→ **Task brief**
Write out, word for word, the lines of the entries from the line containing "You are a GUI" through the end of the entries, including both ends. Leave the pictures out of your answer.

→ **Records for the task**
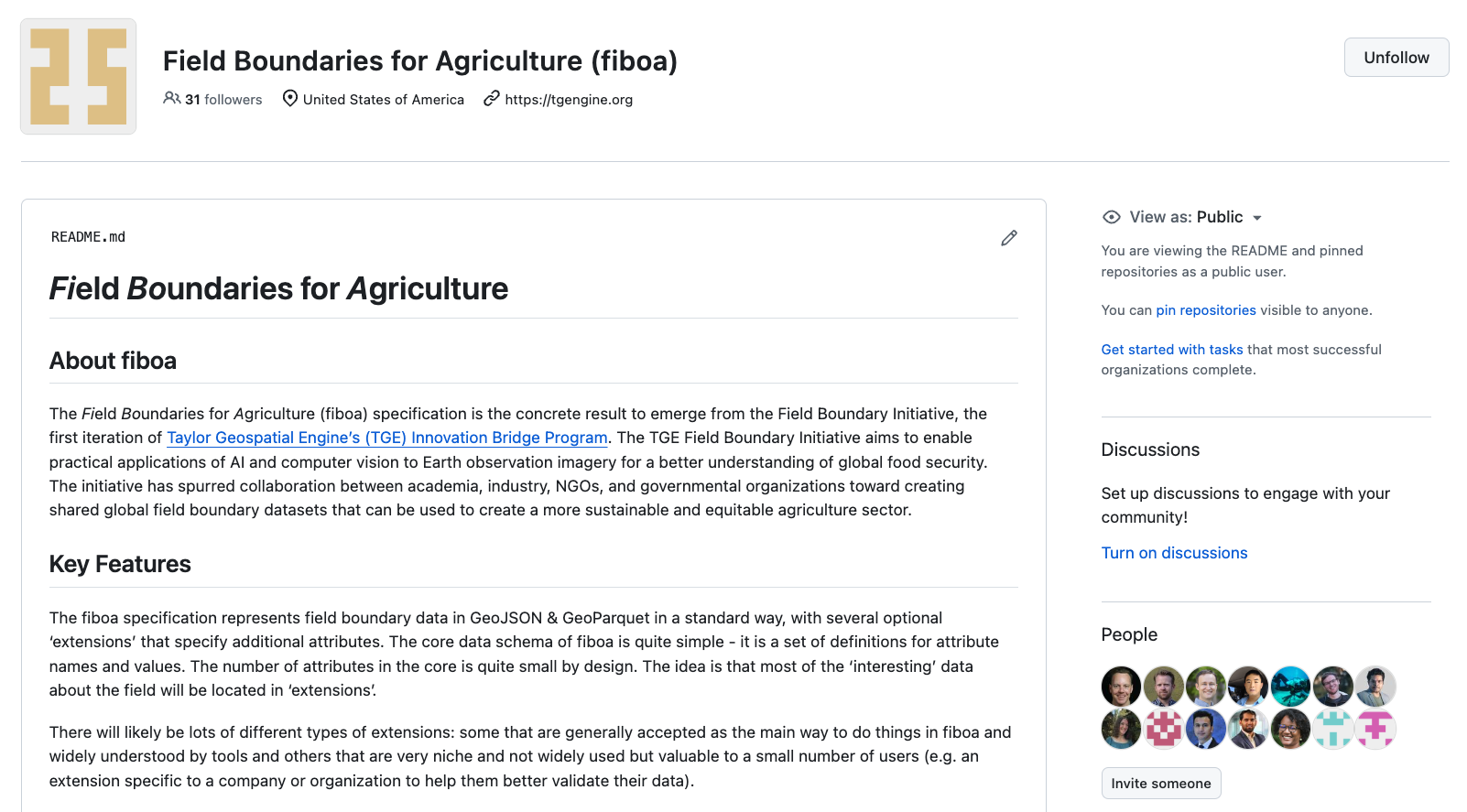
Task: Follow the pin repositories link
Action: coord(1205,310)
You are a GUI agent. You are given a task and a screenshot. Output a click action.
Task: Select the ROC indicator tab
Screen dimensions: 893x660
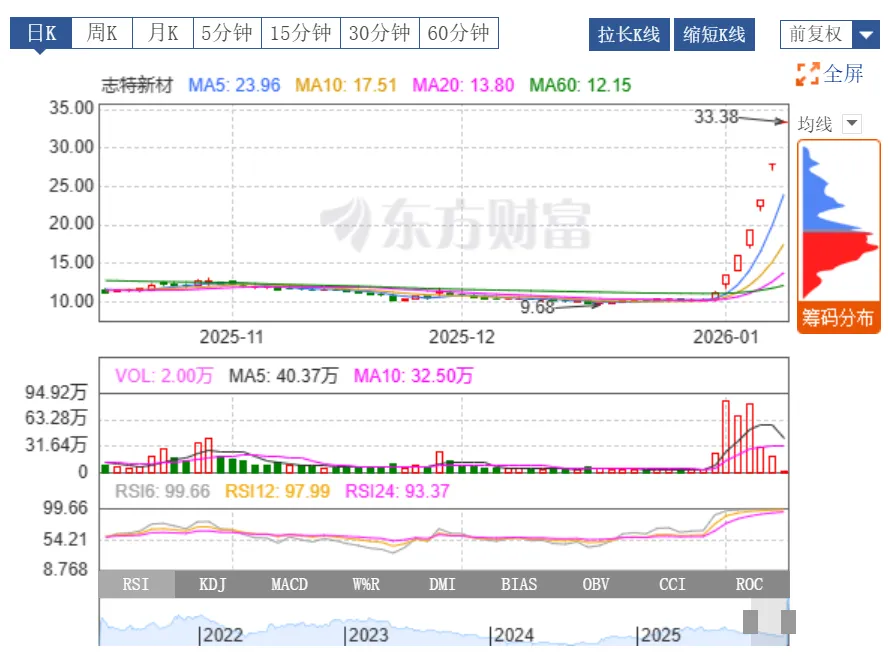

→ **Solution to this exercise**
You are a GUI agent. You are given a task and a screenshot. Output a click action.
Task: Select the ROC indicator tab
Screen dimensions: 893x660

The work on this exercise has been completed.